Through the forums I know of one lady who was on MTX and finally able to get off pred - but the chances are it wasn't actually PMR but another arthritis. Two other ladies were put onto MTX as a "steroid sparer" and initially were able to reduce well and get down to under 10mg for the first time. Then one developed full-blown GCA - she is sure because the pred dose was too low and she had probably had low grade GCA anyway. The other had a massive flare of her PMR symptoms which the MTX did nothing for and she was back to higher than she'd always been anyway. An elderly gentleman (87) who had been fine on about 10mg was put onto MTX by his rheumy. It may have made 1mg/day difference - but he feels permanently unwell. Is it of any benefit to him?
Eileen, You had pain in your hands, wrists and forearms in the early yeard of pred. That is not part of the common symptoms of PMR or is it? I have pain mostly in my neck and shoulders and hips, but I sometimes have pain in my feet, and upper arm muscles. It seems to come and go in those places. Does PMR pain come and go into different areas? I am perplexed. When I started on the pred. pain in my thighs and upper arms mostly went away, but not the neck and shouler pain. I know you said it could take several weeks for the prednisone to reduce the inflammation and result in pain reduction for some, I have only been on 15 mg for about 10 days.
Last question please: is it common to have a fairly pain free day, and then have several painful days, and then another better day (off and on) with PMR.
Thak you for your valuable input.
Padada, the classic areas for pain in PMR are the hip and shoulder girdle, each of those areas causing symptoms in areas including the legs (groin area and front of thighs) and the upper arm muscles and the neck.
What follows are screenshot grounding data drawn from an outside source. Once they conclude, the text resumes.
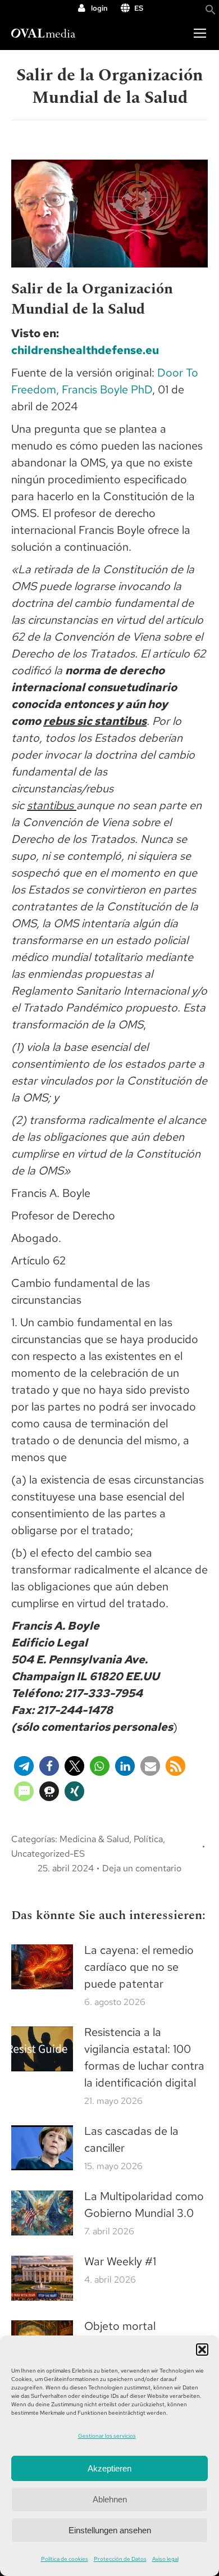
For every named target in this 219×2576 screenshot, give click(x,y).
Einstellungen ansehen (110, 2530)
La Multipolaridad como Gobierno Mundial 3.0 (144, 2204)
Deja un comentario (141, 1868)
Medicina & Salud (94, 1839)
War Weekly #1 (120, 2261)
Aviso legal (165, 2559)
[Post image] (42, 1966)
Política (148, 1839)
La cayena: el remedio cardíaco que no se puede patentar (139, 1967)
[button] (202, 2349)
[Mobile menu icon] (200, 33)
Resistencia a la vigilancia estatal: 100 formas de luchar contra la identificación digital (144, 2057)
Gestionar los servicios (107, 2435)
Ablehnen (110, 2499)
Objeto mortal (120, 2326)
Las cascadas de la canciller (131, 2139)
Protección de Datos (120, 2559)
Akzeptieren (109, 2468)
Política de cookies (64, 2559)
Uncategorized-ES (48, 1854)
Any large muscle area can be affected, and yes some people do experience pain in their hands and feet. The pain can seem to "come and go" in certain areas, for instance I had some weeks of very sensitive shins which were unbearable to the touch. I also had a spell of pain in my ribs. My neck pain was somwhat worse before diagnosis and for this I found a large heated electric pad helpful. As for whether it's common to have a fairly pain-free day followed by several painful days, that can happen and is usually caused by someone having tried to do too much on the 'good' day. PMR loves stress, whether physical or emotional, and if you overdo things on the physical front just because you feel you can, then you aren't giving the steroids every chance on a certain dose to get complete control over the inflammation and keep it there. Remember the steroids aren't curing anything - sadly nothing does at the moment - they are just damping down the inflammation that causes the symptoms. So give that 15mg chance to work - if you don't then you will be finding that you need to go to 20mg (that is often the suggested starting dose where 15mg proves to be insufficient, especially for those overweight). Be patient - if there is anything that PMR teaches us, it is patience!
MrsO has said most of it.
A recent study has shown that yes, hands can be involved in PMR! She didn't mention if feet were included - but loads of us have complained that our feet felt as if we were walking on sharp pebbles or broken glass.
The neck and shoulder pain could be not just simple PMR problems but myofascial pain syndrome which affects shoulders and causes referred pain into the neck.
In MMP [Cicatricial Pemphigoid] it isn't used as a steroid sparer but as an immunosuppressant. They want to increase my dose but can't because of my elevated liver enzymes. When I don't take MTX, anything I take orally, is like swallowing razor blades.
The MTX doesn't help my eye at all, hence the Dexamethasone drops.
My Dermatologist is expecting me to be back on Pred. I am due to see him in a couple of weeks but, no appt has arrived yet.